Currently it is a bit of the Wild West out there for ACR, with companies developing their own proprietary forms of content coding. For example, Nielsen has its own coding system, and Shazaam, Yahoo and Google have developed their own coding protocols. According to Pat DIneen of Nielsen, his company is “developing ACR-enabled mobile apps which will one day soon be a part of (Nielsen’s) persons measurement in local measurement.”

Will ACR change the media landscape?  Morgan thinks so. “Automatic content recognition software will enable consumer electronics manufacturers - -TV, Blue-Ray, gaming -- to get into the set-top-box viewing data game,” he said. “It will dramatically reshape and improve the quantity and quality of viewing data, which will be in the market to improve the targeting and measurement of ads and recommendation services for video content discovery. Ultimately, it will improve the experience of all over-the-top viewing.”

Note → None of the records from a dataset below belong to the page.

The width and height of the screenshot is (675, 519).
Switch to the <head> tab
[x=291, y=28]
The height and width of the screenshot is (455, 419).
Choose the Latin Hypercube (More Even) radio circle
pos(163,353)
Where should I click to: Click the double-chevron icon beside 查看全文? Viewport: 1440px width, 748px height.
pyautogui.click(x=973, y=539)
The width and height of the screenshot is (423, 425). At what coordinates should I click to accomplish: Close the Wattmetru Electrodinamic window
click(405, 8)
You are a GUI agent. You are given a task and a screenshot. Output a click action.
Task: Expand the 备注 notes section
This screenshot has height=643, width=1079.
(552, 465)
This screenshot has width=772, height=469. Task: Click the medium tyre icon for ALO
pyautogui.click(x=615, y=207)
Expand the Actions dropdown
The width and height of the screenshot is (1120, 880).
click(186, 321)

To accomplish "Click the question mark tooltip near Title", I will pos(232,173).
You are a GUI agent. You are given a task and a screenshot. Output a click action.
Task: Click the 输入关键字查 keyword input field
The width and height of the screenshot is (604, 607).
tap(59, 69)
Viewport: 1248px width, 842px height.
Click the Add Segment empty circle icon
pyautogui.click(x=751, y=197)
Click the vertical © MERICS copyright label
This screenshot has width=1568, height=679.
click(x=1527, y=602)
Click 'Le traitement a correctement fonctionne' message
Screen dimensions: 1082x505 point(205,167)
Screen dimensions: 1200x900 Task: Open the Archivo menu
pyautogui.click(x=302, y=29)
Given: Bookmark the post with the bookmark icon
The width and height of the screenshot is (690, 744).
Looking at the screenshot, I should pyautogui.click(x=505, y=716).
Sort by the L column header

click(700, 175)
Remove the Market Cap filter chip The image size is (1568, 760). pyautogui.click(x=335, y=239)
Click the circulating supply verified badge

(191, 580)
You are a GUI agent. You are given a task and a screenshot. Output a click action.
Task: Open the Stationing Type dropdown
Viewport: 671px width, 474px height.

And yet with all this need, why hasn't an industry standard for ACR been created yet? “Standards are not set, they are achieved, and typically achieved by market leaders or market winners,” said Morgan. “The industry is too early to even call it nascent. We didn't have online ad impressions until online ads had been sold for 10 years. Standards-driven data is yesterday's way of thinking, when everyone's data analytic tools depended on ingesting only structured data sets. Today ‘open data' analytics platforms consume unstructured data and spit it out – however, it is needed at that time by that user. Standards won't be necessary in this market, and trying to create them or waiting for them will only slow it down.”

Will new measurement metrics originate from ACR? Morgan believes that “we will see much more granular measurements relative to TV viewing, particularly in areas like hyper contextualization, not unlike what we've seen online. This will enable AdSense-like businesses on TV.”